Noah wirkt unnahbar, sehr strukturiert und wie ein Einzelgänger. Er benötigt etwas mehr Zeit um auzutauen und anderen zu vertrauen. Deshalb geraten Esra und Noah immer wieder in Diskussionen und Streitereien.

Dass sich die beiden trotzdem näher kommen hat mich nicht überrascht, aber irgendwie konnte ich die Anziehung nicht spüren. Sie waren zu unterschiedlichen und auch sehr bevormundent. Das hat mir nicht gefallen.
Auch eine Entwicklung der Charaktere hat es nicht wirklich gegeben, was ich sehr schade finde.

Die Stadt Bravetown und alles andere darum herum fand ich toll. Die Kulisse wirkte authentisch und hatte Western vibes. Auch die Nebencharaktere haben mir gut gefallen.

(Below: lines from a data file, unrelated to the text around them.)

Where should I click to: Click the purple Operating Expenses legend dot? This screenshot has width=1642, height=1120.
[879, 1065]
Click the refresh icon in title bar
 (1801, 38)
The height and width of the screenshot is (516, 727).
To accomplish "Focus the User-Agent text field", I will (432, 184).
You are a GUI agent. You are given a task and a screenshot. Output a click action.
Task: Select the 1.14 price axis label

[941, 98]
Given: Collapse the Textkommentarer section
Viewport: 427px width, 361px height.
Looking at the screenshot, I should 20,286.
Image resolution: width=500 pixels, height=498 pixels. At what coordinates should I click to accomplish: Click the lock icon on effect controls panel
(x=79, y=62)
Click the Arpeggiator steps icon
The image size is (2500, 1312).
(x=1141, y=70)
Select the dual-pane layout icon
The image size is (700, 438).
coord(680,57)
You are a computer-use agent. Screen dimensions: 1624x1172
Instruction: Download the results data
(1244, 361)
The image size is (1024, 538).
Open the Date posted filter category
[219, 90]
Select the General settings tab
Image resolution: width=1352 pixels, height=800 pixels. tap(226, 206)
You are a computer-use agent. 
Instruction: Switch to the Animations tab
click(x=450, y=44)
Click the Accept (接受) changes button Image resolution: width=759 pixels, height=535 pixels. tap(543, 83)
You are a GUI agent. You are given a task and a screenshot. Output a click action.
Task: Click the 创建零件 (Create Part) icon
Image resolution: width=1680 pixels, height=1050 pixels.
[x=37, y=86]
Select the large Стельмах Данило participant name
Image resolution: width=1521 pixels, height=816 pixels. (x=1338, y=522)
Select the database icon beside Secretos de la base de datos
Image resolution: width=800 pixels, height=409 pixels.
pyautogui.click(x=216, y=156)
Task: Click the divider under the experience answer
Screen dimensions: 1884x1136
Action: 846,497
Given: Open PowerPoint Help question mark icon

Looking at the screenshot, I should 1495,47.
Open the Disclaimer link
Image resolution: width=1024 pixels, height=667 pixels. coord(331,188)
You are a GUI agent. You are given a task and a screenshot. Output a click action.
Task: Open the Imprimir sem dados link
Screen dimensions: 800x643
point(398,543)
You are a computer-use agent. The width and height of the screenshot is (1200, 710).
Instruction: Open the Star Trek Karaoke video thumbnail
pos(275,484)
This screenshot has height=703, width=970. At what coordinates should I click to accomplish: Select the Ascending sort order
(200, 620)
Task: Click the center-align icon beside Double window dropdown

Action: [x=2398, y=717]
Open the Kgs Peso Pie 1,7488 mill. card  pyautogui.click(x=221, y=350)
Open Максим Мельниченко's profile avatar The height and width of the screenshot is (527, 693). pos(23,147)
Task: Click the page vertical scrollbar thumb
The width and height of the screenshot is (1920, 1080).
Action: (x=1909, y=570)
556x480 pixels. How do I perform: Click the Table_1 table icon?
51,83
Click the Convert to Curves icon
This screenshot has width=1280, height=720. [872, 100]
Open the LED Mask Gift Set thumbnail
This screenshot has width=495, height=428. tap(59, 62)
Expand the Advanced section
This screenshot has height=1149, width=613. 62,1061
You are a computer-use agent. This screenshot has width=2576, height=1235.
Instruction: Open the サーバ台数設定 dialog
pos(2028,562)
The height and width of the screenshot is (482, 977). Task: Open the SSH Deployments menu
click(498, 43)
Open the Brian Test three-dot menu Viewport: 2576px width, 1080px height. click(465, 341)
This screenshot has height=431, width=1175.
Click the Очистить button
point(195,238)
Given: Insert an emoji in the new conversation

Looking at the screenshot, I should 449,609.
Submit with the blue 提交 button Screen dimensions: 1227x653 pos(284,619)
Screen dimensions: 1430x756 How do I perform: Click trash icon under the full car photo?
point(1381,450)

Besonders Arianna und Sinan sind mit ans Herz gewachsen.

Das Ende war mir zu viel Drama und hat mir gezeigt, warum ich Esra und Noah als Paar nicht richtig mag.

Mein Fazit:
Ein tolles Setting, in das Protagonisten gesetzt wurden, die ich als Paar leider gar nicht gefühlt habe. Für mich war das Buch deshalb nur mittelmäßig und konnte meine Erwartungen nicht erfüllen.